WHAT IS REQUIRED - Lines from the line with "Home (29, 199)" to the line with "Price Transparency (81, 2355)" in the entries below, and only those, must be output exactly, with both ends included.

··· SUPPLIED MATERIAL

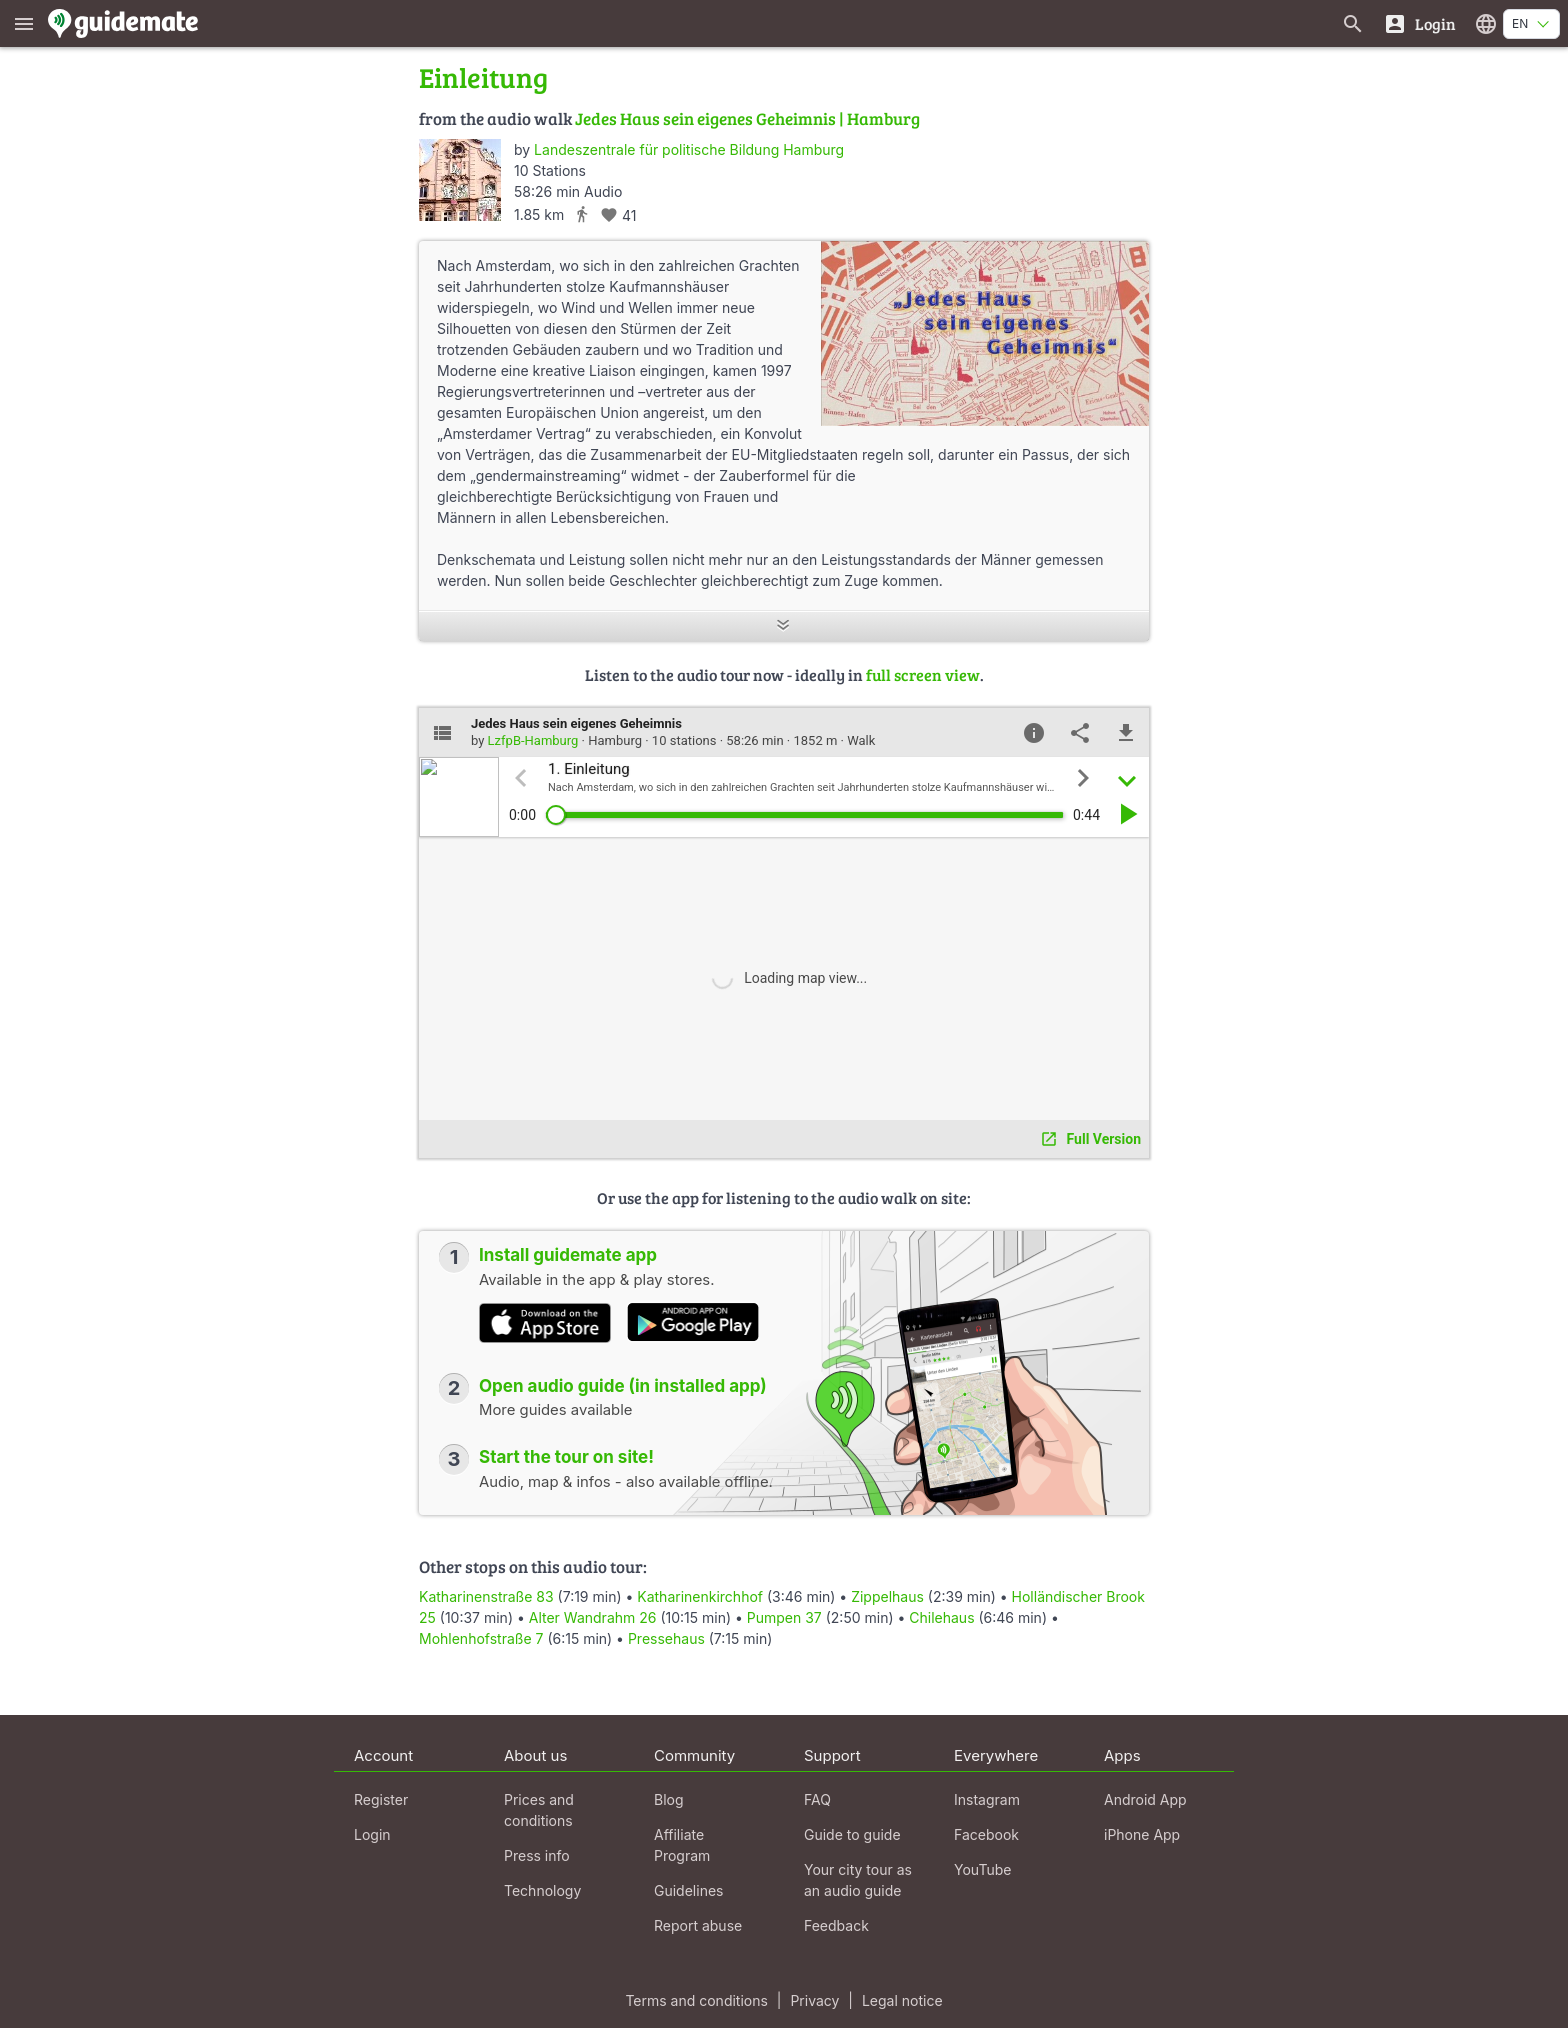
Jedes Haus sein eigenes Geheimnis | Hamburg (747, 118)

······
··· SUPPLIED MATERIAL

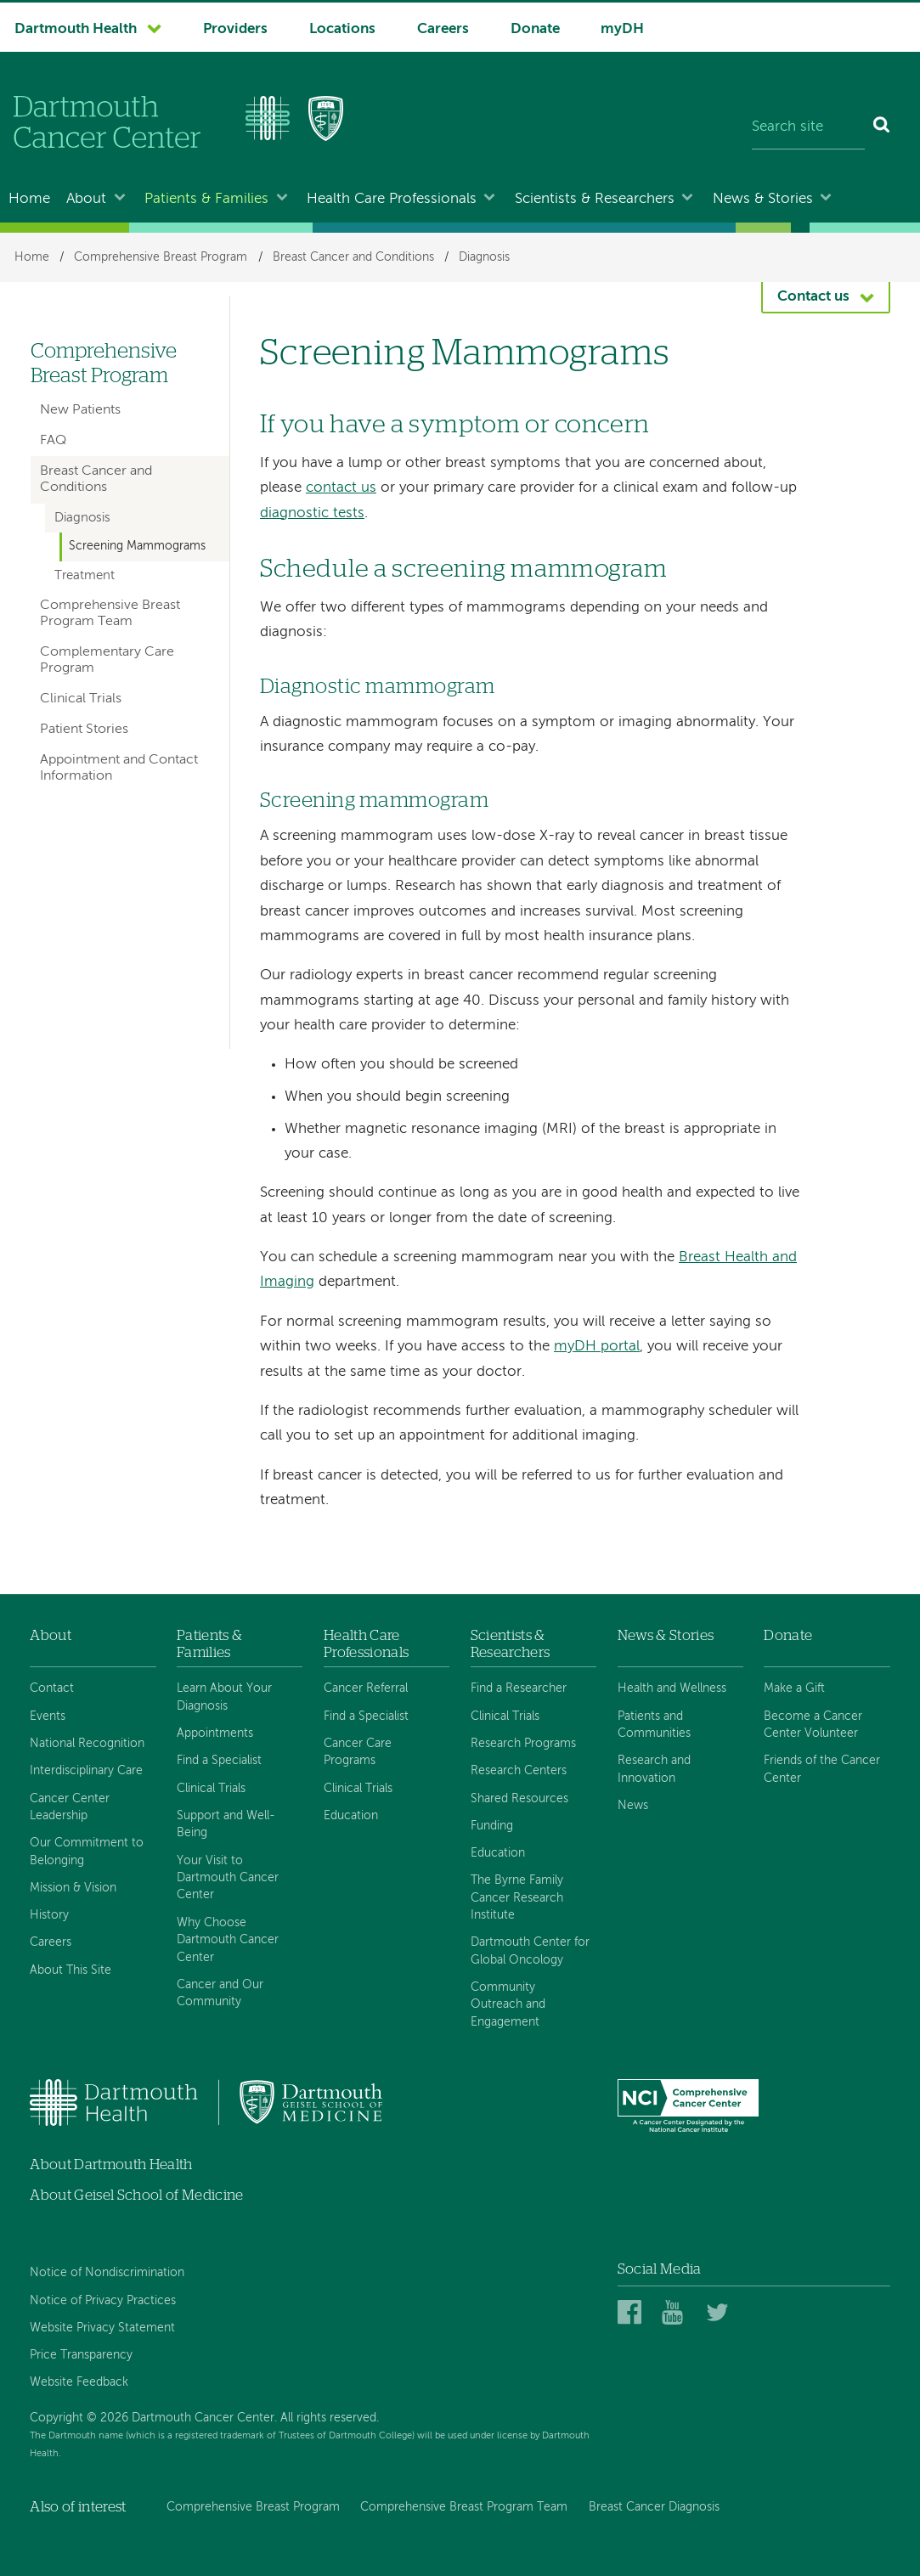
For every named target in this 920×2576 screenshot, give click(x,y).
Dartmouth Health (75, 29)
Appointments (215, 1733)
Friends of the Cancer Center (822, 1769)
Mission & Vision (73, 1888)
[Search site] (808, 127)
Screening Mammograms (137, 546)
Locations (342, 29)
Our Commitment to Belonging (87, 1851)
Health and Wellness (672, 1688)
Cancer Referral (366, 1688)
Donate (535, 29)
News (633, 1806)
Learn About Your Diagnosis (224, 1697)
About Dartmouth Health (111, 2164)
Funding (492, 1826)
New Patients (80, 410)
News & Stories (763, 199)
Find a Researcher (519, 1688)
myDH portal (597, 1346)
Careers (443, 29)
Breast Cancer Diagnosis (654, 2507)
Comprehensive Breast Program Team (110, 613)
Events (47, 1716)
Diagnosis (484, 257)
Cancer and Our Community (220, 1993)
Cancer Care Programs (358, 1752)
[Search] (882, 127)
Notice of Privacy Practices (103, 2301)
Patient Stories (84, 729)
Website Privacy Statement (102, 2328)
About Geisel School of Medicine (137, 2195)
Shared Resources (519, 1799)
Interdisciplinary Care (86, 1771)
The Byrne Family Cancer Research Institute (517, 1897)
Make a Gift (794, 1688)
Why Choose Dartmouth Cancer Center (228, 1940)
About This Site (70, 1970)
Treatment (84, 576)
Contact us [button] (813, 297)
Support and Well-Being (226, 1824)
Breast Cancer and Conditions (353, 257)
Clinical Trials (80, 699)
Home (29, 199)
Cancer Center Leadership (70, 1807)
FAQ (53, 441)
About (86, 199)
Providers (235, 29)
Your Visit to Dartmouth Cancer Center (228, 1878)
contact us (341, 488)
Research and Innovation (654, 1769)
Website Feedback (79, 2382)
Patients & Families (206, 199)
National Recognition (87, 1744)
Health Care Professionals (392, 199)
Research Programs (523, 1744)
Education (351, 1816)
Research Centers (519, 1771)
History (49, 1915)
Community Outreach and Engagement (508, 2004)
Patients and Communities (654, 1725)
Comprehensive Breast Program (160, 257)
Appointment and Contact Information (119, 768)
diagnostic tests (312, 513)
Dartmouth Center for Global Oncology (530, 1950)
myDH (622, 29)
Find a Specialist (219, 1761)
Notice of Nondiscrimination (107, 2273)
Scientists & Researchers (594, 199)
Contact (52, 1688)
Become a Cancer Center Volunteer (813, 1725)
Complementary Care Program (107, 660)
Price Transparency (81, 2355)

······
··· SUPPLIED MATERIAL

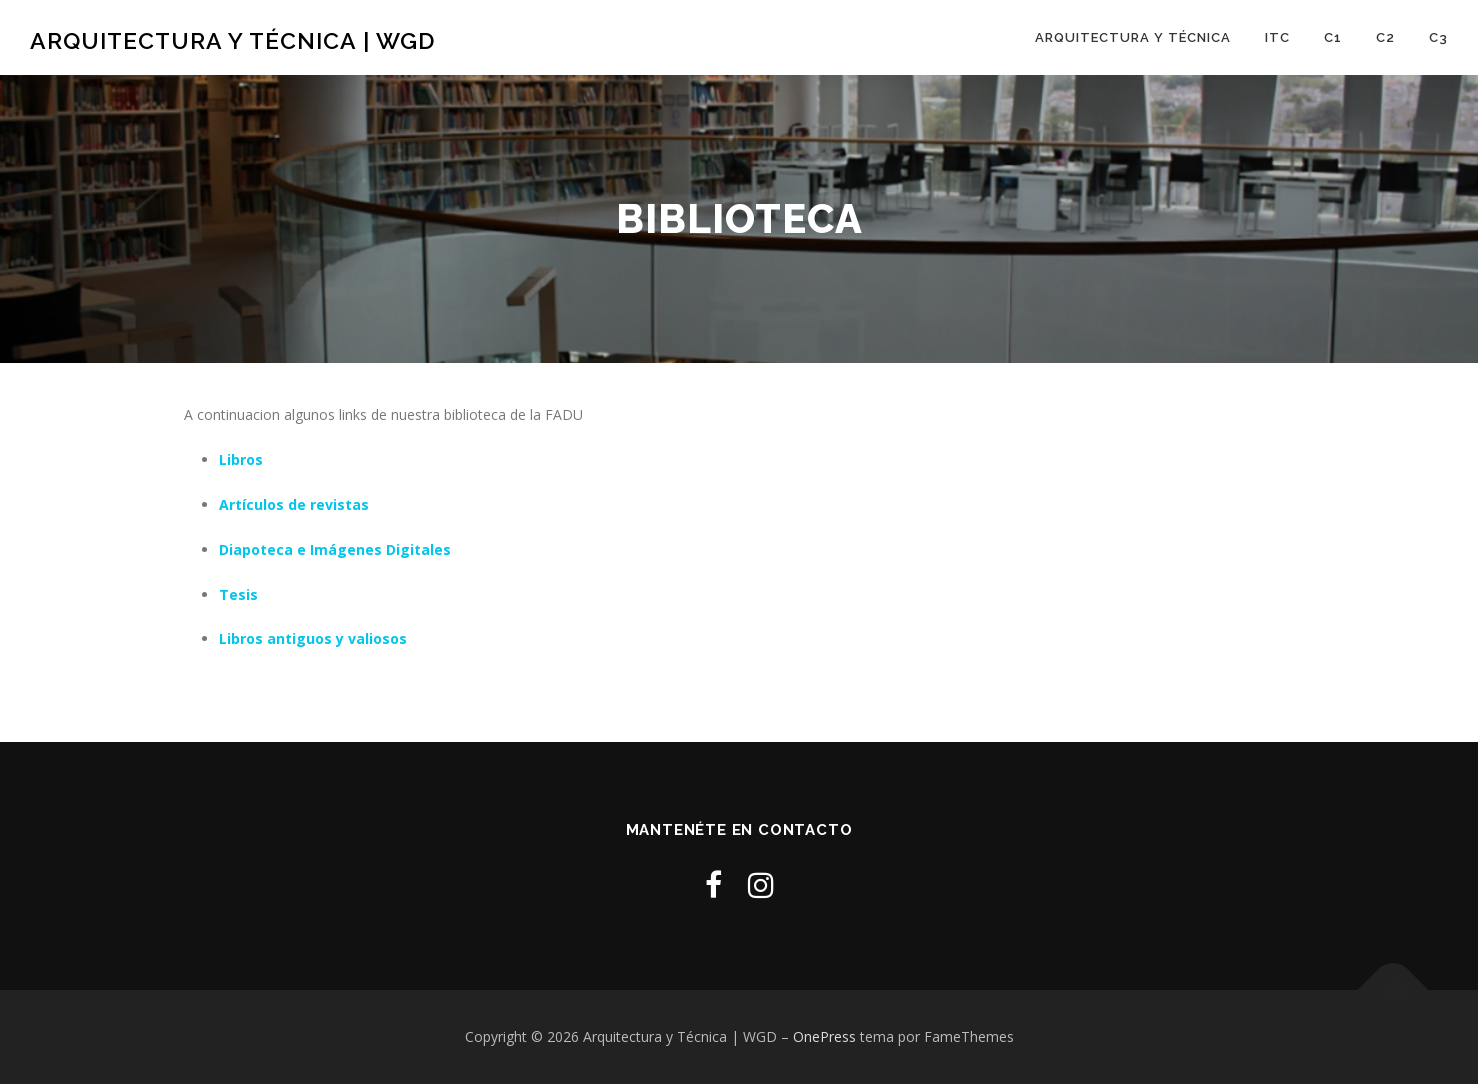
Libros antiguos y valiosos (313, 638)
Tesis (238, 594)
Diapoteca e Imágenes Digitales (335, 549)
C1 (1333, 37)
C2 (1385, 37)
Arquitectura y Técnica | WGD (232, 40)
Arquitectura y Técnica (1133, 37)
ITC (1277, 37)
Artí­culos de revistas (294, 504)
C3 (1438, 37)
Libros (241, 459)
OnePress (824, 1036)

······

TASK RESULT -
Home (29, 199)
Cancer Center Leadership (70, 1807)
FAQ (53, 441)
About (86, 199)
Providers (235, 29)
Your Visit to Dartmouth Cancer Center (228, 1878)
contact us (341, 488)
Research and Innovation (654, 1769)
Website Feedback (79, 2382)
Patients & Families (206, 199)
National Recognition (87, 1744)
Health Care Professionals (392, 199)
Research Programs (523, 1744)
Education (351, 1816)
Research Centers (519, 1771)
History (49, 1915)
Community Outreach and Engagement (508, 2004)
Patients and Communities (654, 1725)
Comprehensive Breast Program (160, 257)
Appointment and Contact Information (119, 768)
diagnostic tests (312, 513)
Dartmouth Center for Global Oncology (530, 1950)
myDH (622, 29)
Find a Specialist (219, 1761)
Notice of Nondiscrimination (107, 2273)
Scientists & Researchers (594, 199)
Contact (52, 1688)
Become a Cancer Center Volunteer (813, 1725)
Complementary Care Program (107, 660)
Price Transparency (81, 2355)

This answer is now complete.